「平凡だわ」
汐の化粧を落とした女将たちは、汐の顔をまじまじと見てからぽつりとつぶやいた。
それを見た他の者達も、うんうんとうなずきながら汐を見て言った。
「平凡ね。不細工ってわけでもないけれど、美人ってわけでもない。どこにでもいそうな顔ね」
思っていたものとは違いがっかりした眼を向けている彼女たちに、汐の体は怒りで震えるが、決して癇癪を起すなと宇髄にきつく言われていたため、何とか我慢した。
(こいつらっ・・・人の事ぼろくそ言いやがって・・・!)
何とか平常心を装おうと、頭の中で歌を歌う汐。すると、その様子を見ていた楼主が女将をなだめるように言った。

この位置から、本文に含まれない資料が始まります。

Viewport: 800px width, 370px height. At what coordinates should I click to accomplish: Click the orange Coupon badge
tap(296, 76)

「まあまあ。逆にこういう平凡な顔の子ほど、化粧をすると案外変わるもんだよ。まずは整えてみなさい」
「・・・そうね。諦めるにはまだ早いわね。あれほど手間をかけさせられたんだ。これで何も変わらなかったら絶対に許さないわよぉおおお!!」
女将は鼻息を荒くしながら腕をまくると、周りのものに指示を出して早速汐の化粧に取り掛かった。
汐の顔の形や凹凸に合わせ、白粉の濃さや紅の濃さを調節し、いくつかの着物を見繕い、化粧に合わせて何度も試行錯誤を繰り返した。

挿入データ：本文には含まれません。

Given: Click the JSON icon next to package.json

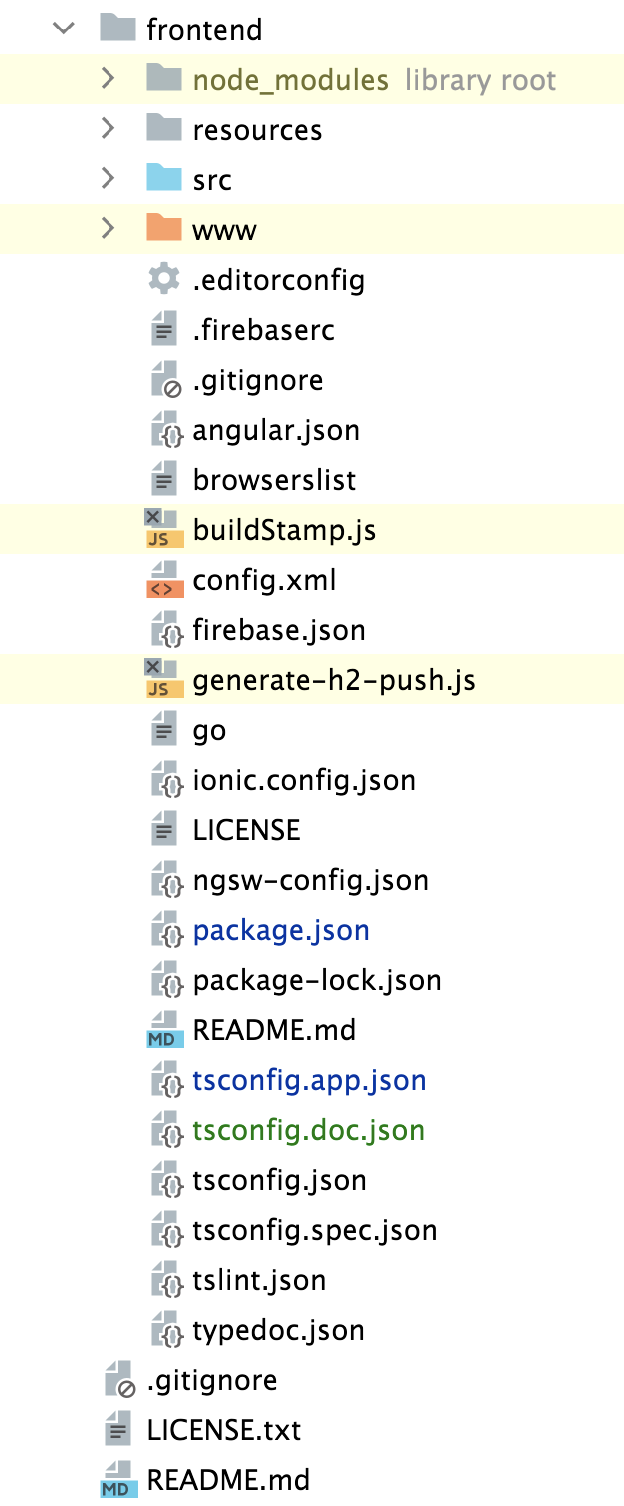Looking at the screenshot, I should (x=163, y=930).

初めは汐に疑惑の目を向けていた女将だったが、化粧が進むごとにその顔つきはみるみる変わり、いつの間にか彼女の眼には微かな期待と変わっていく汐にだろうか、驚きが少しずつ浮かんでいった。
そしていつの間にか汐の化粧をするものは少しずつ増え、最後には数十人の者が汐のめかしつけに携わった。
そして化粧を始めてから約二時間後。
「こ・・・これは・・・!!」
化粧を終え、身支度を整えた汐を見て女将たちは勿論周りのものも思わず目を見開いた。
そこにいたのは、先ほどまでとは全く別人になった汐基汐子だった。
はっきりとした顔立ちに、前を見据える鋭い視線。何事にも動じない泰然自若とした態度。そして年齢にそぐわない程の滲み出る色香。
その凛とした風体に、皆は息をのみ言葉を失った。
「と、とんでもない娘だ。昔、派手な出で立ちで名をはせた遊女がいたが、その再来かもしれん」
汐を見た楼主は、小刻みに体を震わせながら汐を見つめ、女将は思わぬ原石に目を見張った。

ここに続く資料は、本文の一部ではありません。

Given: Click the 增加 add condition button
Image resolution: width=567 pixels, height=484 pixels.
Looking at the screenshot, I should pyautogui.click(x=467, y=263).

(な、何だかみんなすごい眼であたしを見ているわ。あたしそんなに別人になったのかしら)
汐はそんなことをぼんやりと考えながらあたりを見回していると、不意に何かが床に叩きつけられるような大きな音がして肩を震わせた。
そして間髪入れずに聞こえてきた言葉に、顔を引き攣らせる。
「炭子ちゃん!?大丈夫!?」
炭子という名を聞いて立ち上がってみれば、全身を真っ赤にして目を回して倒れている炭治郎の姿が目に入った。
「た・・・炭子!?あんた何やってんのよ!?」
汐はわき目も触れず炭治郎の元に駆け寄り、思わず声を上げれば、その声を聞いた女将の顔がパッと明るくなった。
「なんていい声なの!これは思わぬ掘り出し物が手に入ったわ。もしかしたら鯉夏と同じ、いやそれ以上の花形になるかもしれないわね!」
慌てふためく汐の後ろ姿を見て、女将は鼻息を荒くし、汐を徹底的に鍛えると意気込むのだった。
(全く。どうしてこうなった)
日の当たる空き部屋で眠る炭治郎を見つめながら、汐は小さく息を吐いた。
あの後気を失ってしまった炭治郎を、汐は一緒に育った幼馴染だから介抱すると無理を言って休憩に使っている部屋に運び込み、目を覚ますのを待っていた。
(とりあえず何とかうまく潜入できたのはいいけれど、話に聞いていた以上にここは地獄のようね)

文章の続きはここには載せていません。